=== Records ===
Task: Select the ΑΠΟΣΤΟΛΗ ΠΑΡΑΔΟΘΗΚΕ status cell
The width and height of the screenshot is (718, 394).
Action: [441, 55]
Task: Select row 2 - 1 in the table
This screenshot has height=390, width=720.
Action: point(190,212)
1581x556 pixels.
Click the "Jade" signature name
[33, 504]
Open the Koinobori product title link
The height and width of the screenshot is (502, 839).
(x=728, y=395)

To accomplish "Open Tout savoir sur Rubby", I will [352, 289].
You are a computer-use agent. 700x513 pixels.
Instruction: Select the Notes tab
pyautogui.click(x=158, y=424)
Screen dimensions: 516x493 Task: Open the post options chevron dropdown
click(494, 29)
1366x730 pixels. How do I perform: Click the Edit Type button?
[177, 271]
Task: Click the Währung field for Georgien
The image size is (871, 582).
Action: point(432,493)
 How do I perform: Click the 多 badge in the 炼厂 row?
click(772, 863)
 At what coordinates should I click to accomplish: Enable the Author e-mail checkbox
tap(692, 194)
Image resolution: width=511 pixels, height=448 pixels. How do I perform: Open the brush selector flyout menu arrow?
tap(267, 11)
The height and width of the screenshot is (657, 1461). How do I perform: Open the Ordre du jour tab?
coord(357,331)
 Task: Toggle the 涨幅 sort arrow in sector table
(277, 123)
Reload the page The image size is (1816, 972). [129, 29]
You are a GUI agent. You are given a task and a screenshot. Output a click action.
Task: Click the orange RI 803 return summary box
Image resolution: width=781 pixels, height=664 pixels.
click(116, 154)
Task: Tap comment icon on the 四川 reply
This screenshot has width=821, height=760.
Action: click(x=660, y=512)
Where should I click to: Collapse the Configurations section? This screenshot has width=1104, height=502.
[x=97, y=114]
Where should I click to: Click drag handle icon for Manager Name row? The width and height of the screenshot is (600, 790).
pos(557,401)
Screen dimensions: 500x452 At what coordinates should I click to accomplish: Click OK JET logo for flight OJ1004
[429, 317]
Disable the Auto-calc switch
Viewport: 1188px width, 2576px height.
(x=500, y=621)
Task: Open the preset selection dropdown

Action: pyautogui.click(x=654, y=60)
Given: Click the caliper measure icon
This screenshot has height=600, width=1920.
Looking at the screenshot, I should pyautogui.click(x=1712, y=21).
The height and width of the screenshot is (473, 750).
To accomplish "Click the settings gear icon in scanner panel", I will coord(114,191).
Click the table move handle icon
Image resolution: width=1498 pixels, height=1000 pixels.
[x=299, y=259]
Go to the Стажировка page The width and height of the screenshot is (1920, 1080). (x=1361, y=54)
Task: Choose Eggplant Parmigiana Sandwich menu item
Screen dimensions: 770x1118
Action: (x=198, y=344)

=== Task to carry out ===
Render the data above as a Markdown table with the columns "Row" and "Line", one numbered row per line and blank lines omitted.

=== Result for this exercise ===
| Row | Line |
|---|---|
| 1 | Task: Select the ΑΠΟΣΤΟΛΗ ΠΑΡΑΔΟΘΗΚΕ status cell |
| 2 | The width and height of the screenshot is (718, 394). |
| 3 | Action: [441, 55] |
| 4 | Task: Select row 2 - 1 in the table |
| 5 | This screenshot has height=390, width=720. |
| 6 | Action: point(190,212) |
| 7 | 1581x556 pixels. |
| 8 | Click the "Jade" signature name |
| 9 | [33, 504] |
| 10 | Open the Koinobori product title link |
| 11 | The height and width of the screenshot is (502, 839). |
| 12 | (x=728, y=395) |
| 13 | To accomplish "Open Tout savoir sur Rubby", I will [352, 289]. |
| 14 | You are a computer-use agent. 700x513 pixels. |
| 15 | Instruction: Select the Notes tab |
| 16 | pyautogui.click(x=158, y=424) |
| 17 | Screen dimensions: 516x493 Task: Open the post options chevron dropdown |
| 18 | click(494, 29) |
| 19 | 1366x730 pixels. How do I perform: Click the Edit Type button? |
| 20 | [177, 271] |
| 21 | Task: Click the Währung field for Georgien |
| 22 | The image size is (871, 582). |
| 23 | Action: point(432,493) |
| 24 |  How do I perform: Click the 多 badge in the 炼厂 row? |
| 25 | click(772, 863) |
| 26 |  At what coordinates should I click to accomplish: Enable the Author e-mail checkbox |
| 27 | tap(692, 194) |
| 28 | Image resolution: width=511 pixels, height=448 pixels. How do I perform: Open the brush selector flyout menu arrow? |
| 29 | tap(267, 11) |
| 30 | The height and width of the screenshot is (657, 1461). How do I perform: Open the Ordre du jour tab? |
| 31 | coord(357,331) |
| 32 |  Task: Toggle the 涨幅 sort arrow in sector table |
| 33 | (277, 123) |
| 34 | Reload the page The image size is (1816, 972). [129, 29] |
| 35 | You are a GUI agent. You are given a task and a screenshot. Output a click action. |
| 36 | Task: Click the orange RI 803 return summary box |
| 37 | Image resolution: width=781 pixels, height=664 pixels. |
| 38 | click(116, 154) |
| 39 | Task: Tap comment icon on the 四川 reply |
| 40 | This screenshot has width=821, height=760. |
| 41 | Action: click(x=660, y=512) |
| 42 | Where should I click to: Collapse the Configurations section? This screenshot has width=1104, height=502. |
| 43 | [x=97, y=114] |
| 44 | Where should I click to: Click drag handle icon for Manager Name row? The width and height of the screenshot is (600, 790). |
| 45 | pos(557,401) |
| 46 | Screen dimensions: 500x452 At what coordinates should I click to accomplish: Click OK JET logo for flight OJ1004 |
| 47 | [429, 317] |
| 48 | Disable the Auto-calc switch |
| 49 | Viewport: 1188px width, 2576px height. |
| 50 | (x=500, y=621) |
| 51 | Task: Open the preset selection dropdown |
| 52 | Action: pyautogui.click(x=654, y=60) |
| 53 | Given: Click the caliper measure icon |
| 54 | This screenshot has height=600, width=1920. |
| 55 | Looking at the screenshot, I should pyautogui.click(x=1712, y=21). |
| 56 | The height and width of the screenshot is (473, 750). |
| 57 | To accomplish "Click the settings gear icon in scanner panel", I will coord(114,191). |
| 58 | Click the table move handle icon |
| 59 | Image resolution: width=1498 pixels, height=1000 pixels. |
| 60 | [x=299, y=259] |
| 61 | Go to the Стажировка page The width and height of the screenshot is (1920, 1080). (x=1361, y=54) |
| 62 | Task: Choose Eggplant Parmigiana Sandwich menu item |
| 63 | Screen dimensions: 770x1118 |
| 64 | Action: (x=198, y=344) |